In testing a port, you might think that the first step would be to test for an SPP, and work your way up from there. But if the port is an ECP, and it happens to be in its internal SPP mode, the port will fail the PS/2 (bidirectional) test. For this reason, the TestPort routine in Listing 4-4 begins by testing for an ECP.

An ECP has several additional registers. One of these, the extended control register (ECR) at base address + 402h, is useful in detecting an ECP.

Microsoft's ECP document recommends a test for detecting an ECP. First, read the port's ECR at and verify that bit 0 (FIFO empty) =1 and bit 1 (FIFO full) =0. These bits should be distinct from bits 0 and 1 in the port's Control register (at base address + 2). You can verify this by toggling one of the bits in the Control register, and verifying that the corresponding bit in the ECR doesn't change. A further test is to write 34h to the ECR and read it back. Bits 0 and 1 in the ECR are read-only, so if you read 35h, you almost certainly have an ECP.

If an ECP exists, you can read and set the port's internal ECP mode in bits 5, 6, and 7 of the ECR. In Listing 4-4, a combo box enables users to select an ECP mode when a port is ECP. Chapter 15 has more on reading, setting, and using the ECP's modes.

From Chapter 7, Output Applications:

Solid-state Relays

Another way to switch power to a load is to use a solid-state relay, which offers an easy-to-use, optoisolated switch in a single package. Figure 7-7A shows an example.

In a typical solid-state DC relay, applying a voltage across the control inputs causes current to flow in an LED enclosed in the package. The LED switches on a photodiode, which applies a control voltage to a MOSFET's gate, switching the MOSFET on. The result is a low resistance across the switch terminals, which effectively closes the switch and allows current to flow. Removing the control voltage turns off the LED and opens the switch.

Solid-state relays are rated for use with a variety of load voltages and currents. Because the switch is optoisolated, there need be no electrical connection at all between the control signal and the circuits being switched.

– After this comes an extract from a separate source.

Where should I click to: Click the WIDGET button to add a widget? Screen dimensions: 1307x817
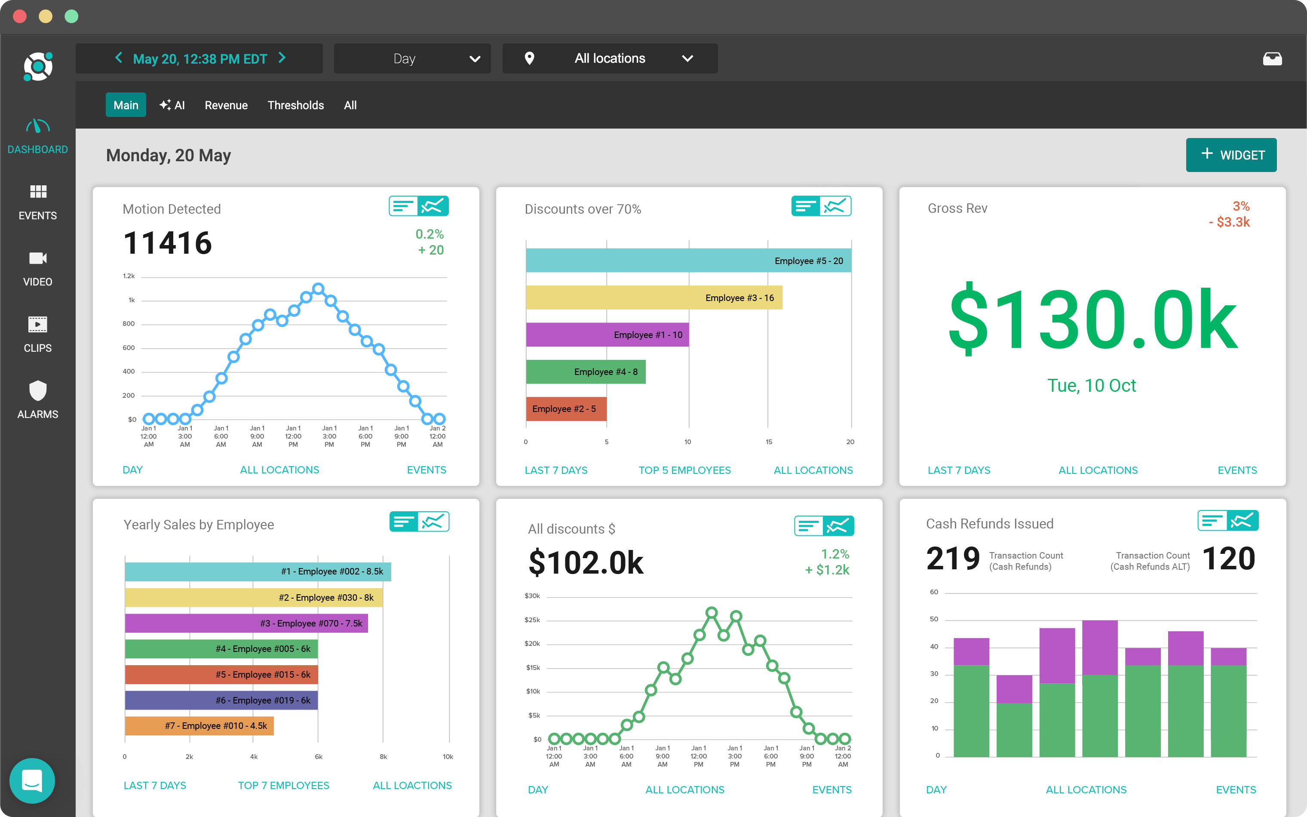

Solid-state relays have an on resistance of anywhere from a few ohms to several hundred ohms. Types rated for higher voltages tend to have higher on resistances. Solid-state relays also have small leakage currents, typically a microampere or so, that flow through the switch even when off. This leakage current isn't a problem in most applications.

There are solid-state relays for switching AC loads as well. These provide a simple and safe way to use a logic signal to switch line voltage to a load. Inside the relay, the switch itself is usually an SCR or TRIAC. Zero-voltage switches minimize noise by switching only when the AC voltage is near zero.